TOPPLING SADDAM, COFFEE

Sound designers Dave Howe and Mike McAuliffe, who are partnered with Tom McGurk and Charlie Nordstrom in Seattle's Bad Animals (www.badanimals.com), created sound design for a national Mercy Corps PSA ripped from today's headlines. The spot, for an organization that provides aid to Iraqis, features heavily-processed, filtered, layered, moving images, including people's faces and Saddam Hussein's toppled statue.

They grabbed viewers' attention at the top of the message with thunderous crackles combined with airy whooshes that wash across shots of an old man and his son walking in the rubble. "The PSA starts with a graphic flash and images of the aftermath of Saddam's reign, which we wanted to make a bit more intense," McAuliffe explains. "Then once Saddam's statue falls, we go to a quiet wind with music in the background."

McAuliffe selected the music bed which "cut through and softened the picture." The solo woman's world music/ethnic vocalizations "created an emotional quality that worked for the spot," says Howe.

Howe and McAuliffe lowered the pitch of stock thunder to get a rumbly, edgy sound that simulates the unseen battlefield and added reverb to a fishing pole waved in front of a mic for the whooshes. They processed, slowed and lowered the pitch of stock wind to create a deep, cool, airy bottom end and added falling bricks they'd Foley'd to a stock tree fall to lend a rub, grind and crackle to Saddam's falling statue.

"We're big on not using stock sound effects," says Howe, "but when we do take sounds off CDs we blend and change them so they're not recognizable as stock." Bad Animals has its own Foley room with Pro Tools and Avid AudioVision systems. For the PSA the partners used Pro Tools Mix Plus 5.1.3 and its Time Blender feature as well as a full complement of plug-ins. They also have an array of outboard gear, including Lexicon reverb and Eventide harmonizers. TC Electronic Finalizer tightened the audio for the final mix, which was done with a Yamaha 02R console.

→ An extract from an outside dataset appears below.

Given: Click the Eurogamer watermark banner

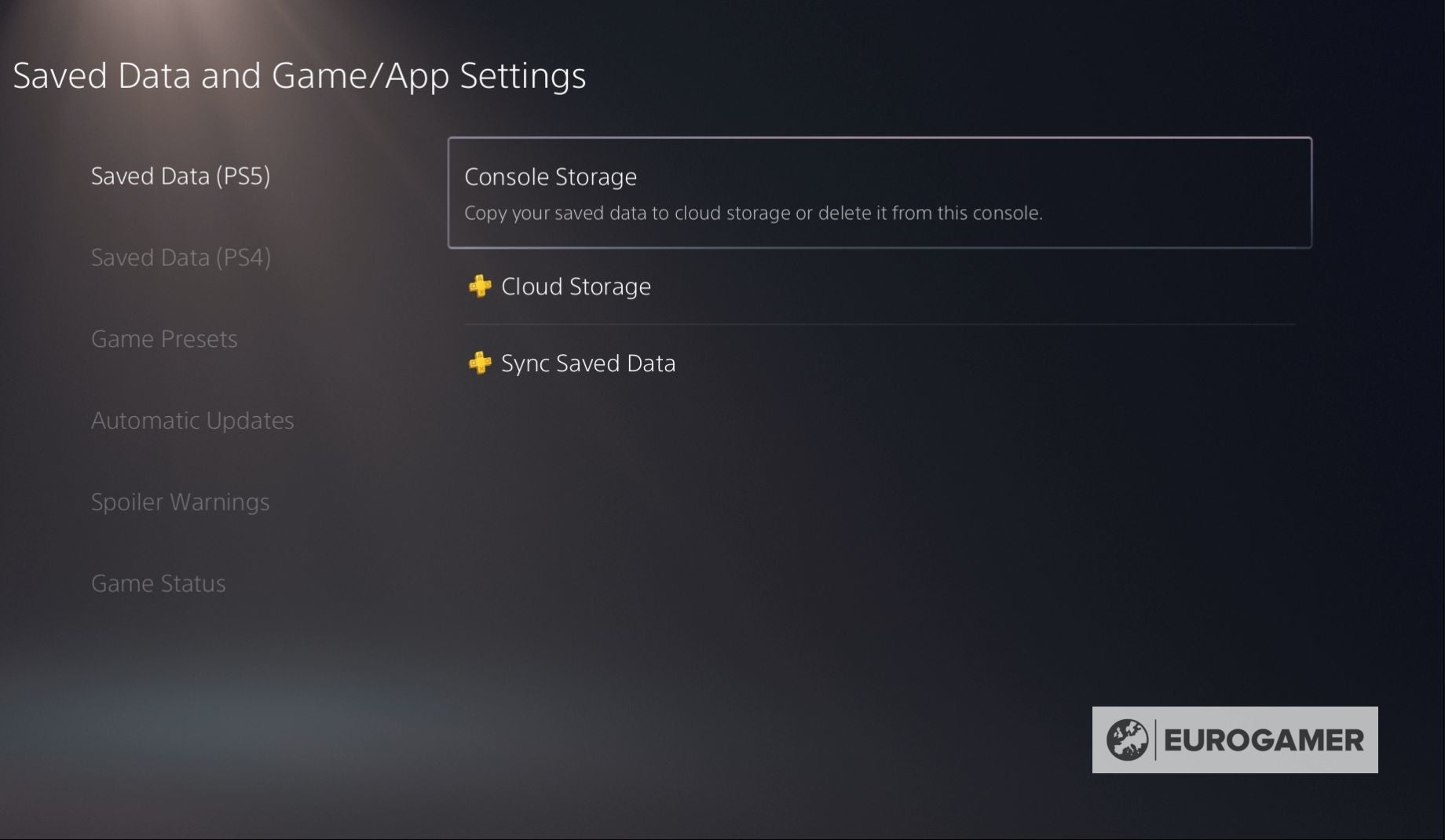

Howe and McAuliffe found quite a different challenge in 10 diverse five-minute Fly Films for the Seattle International Film Festival; Bad Animals has provided sound design for these short films for the past three years.

The filmmakers, who built their shorts around words - icons, music, trees, water, coffee - they pulled from a hat, took both literal and abstract approaches to sound design. "The Coffee film was documentary-style so we did more Foley to make it more real," McAuliffe says. "They couldn't grab any coffee sounds in production because the machines were so loud so we took a bag of coffee beans and swirled, poured, threw and dropped them onto the floor."